Vous avez aggravé la perte de rentabilité de nos entreprises, dont le taux de marges était déjà l'un des plus faibles d'Europe. Comment penser qu'elles investiront plus en France ?

De surcroît, le taux de prélèvements obligatoires s'est élevé à 45 % en 2012, battant le record de 1999. Toujours en hausse, il atteindra 46,3 %, voire 46,4 % en 2013. Dans le programme de stabilité, le Gouvernement indique qu'il continuera d'augmenter en 2014 pour atteindre 46,5 %, alors même que Didier Migaud a estimé qu'il serait contreproductif d'augmenter encore sensiblement ce niveau.
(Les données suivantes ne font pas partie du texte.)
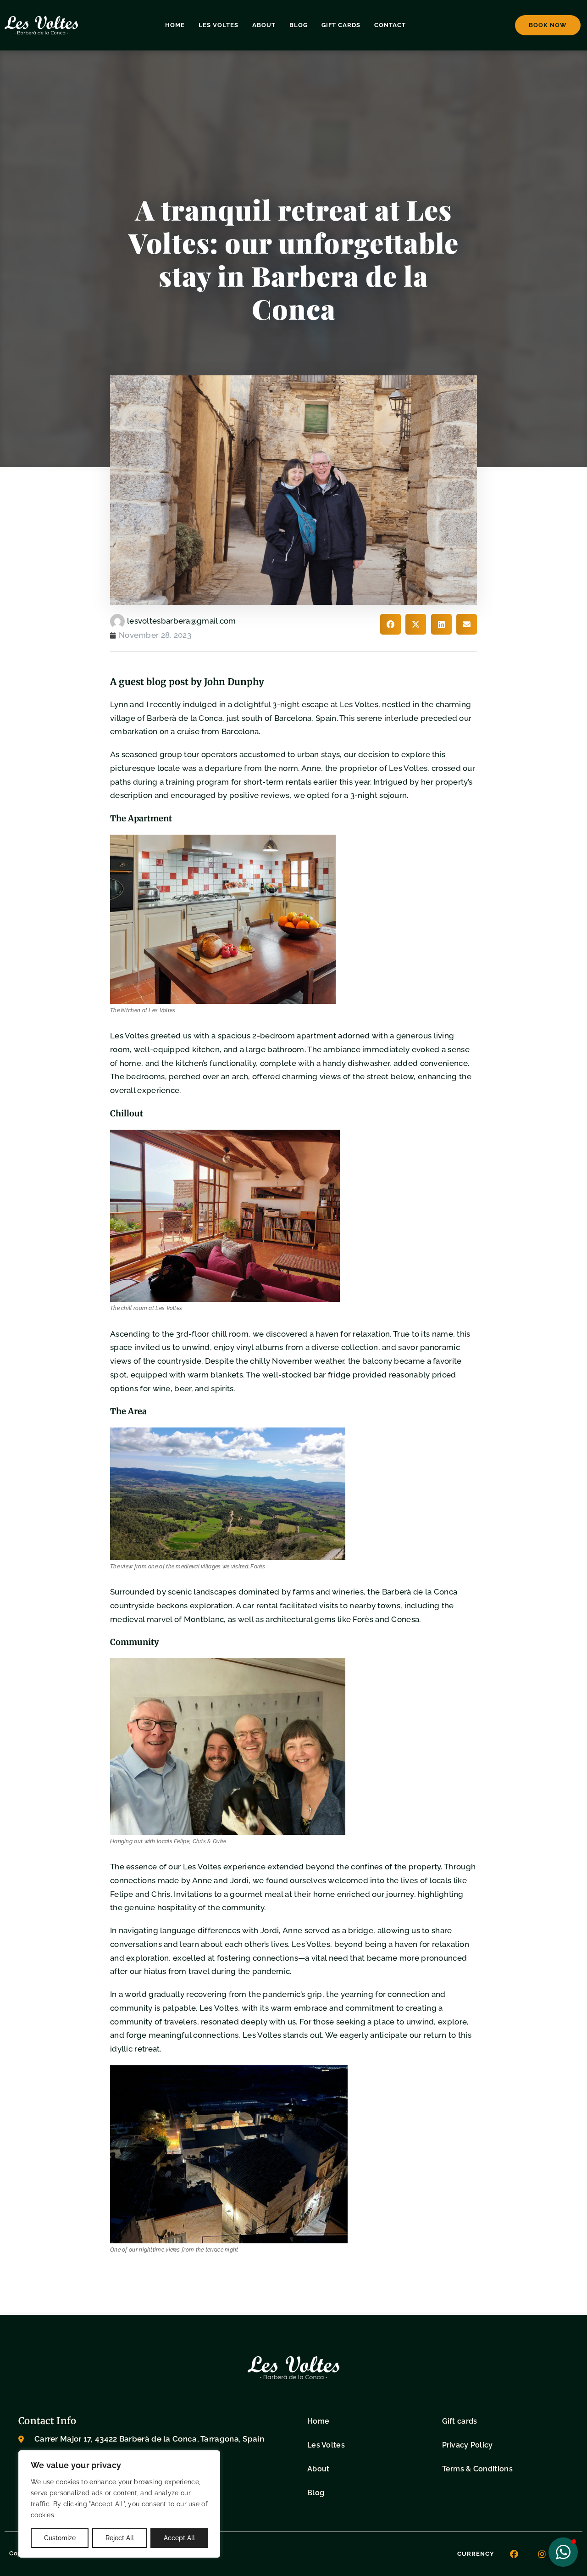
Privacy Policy (467, 2445)
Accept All (179, 2538)
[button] (390, 624)
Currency (475, 2553)
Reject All (119, 2538)
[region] (119, 2504)
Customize (60, 2538)
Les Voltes (218, 25)
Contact (390, 25)
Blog (298, 25)
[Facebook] (514, 2554)
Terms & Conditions (477, 2468)
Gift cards (340, 25)
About (264, 25)
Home (175, 25)
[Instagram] (542, 2554)
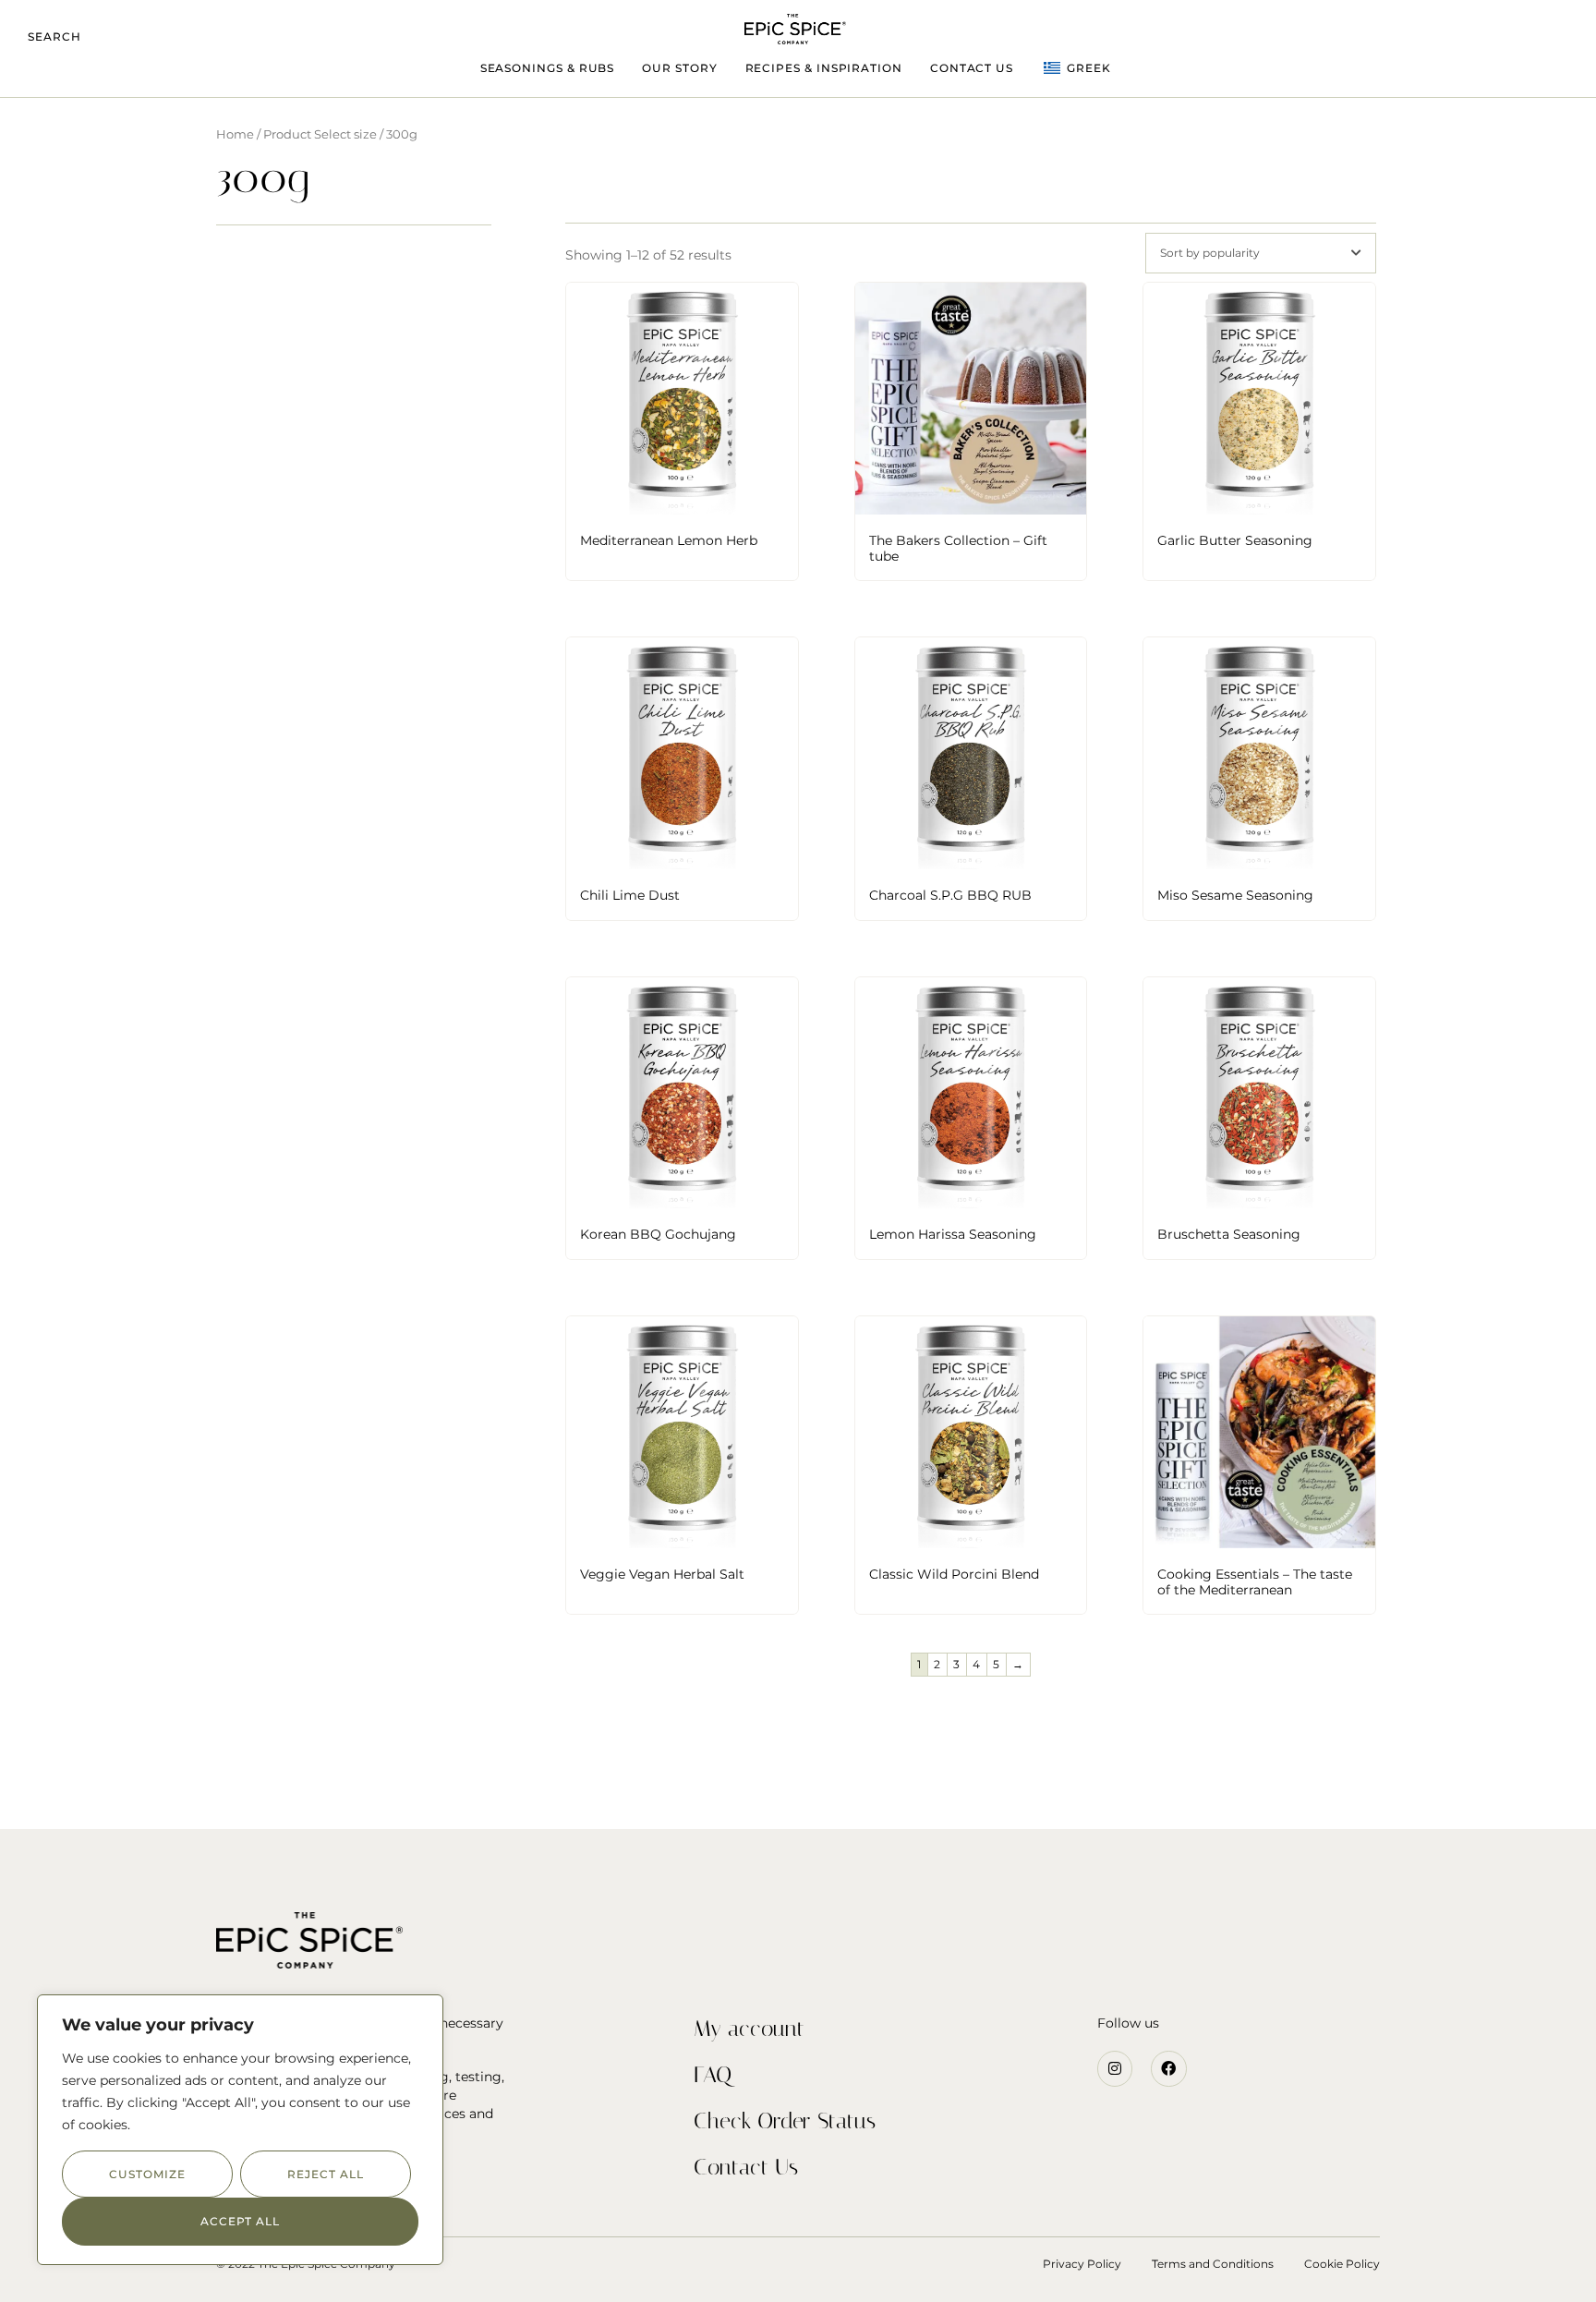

La France est devenue médaille d'argent des prélèvements obligatoires en 2012, dépassant la Suède. Elle talonne désormais le Danemark. Au rythme actuel, nous devrions remporter la médaille d'or en 2014, au plus tard en 2015. Elle vous sera décernée, messieurs les ministres.

Tout cela n'est pas sérieux, et constitue un nouveau reniement du Gouvernement qui avait pourtant promis que les impôts n'augmenteraient pas après 2013. Le Président de la République a d'ailleurs maintenu cet engagement hier matin, en promettant de ne pas « alourdir la pression fiscale des Français ». Comment croire une telle promesse alors même que la Cour des comptes et le rapporteur général du budget chiffrent les nouveaux impôts entre 12 et 14 milliards pour l'année 2014 ?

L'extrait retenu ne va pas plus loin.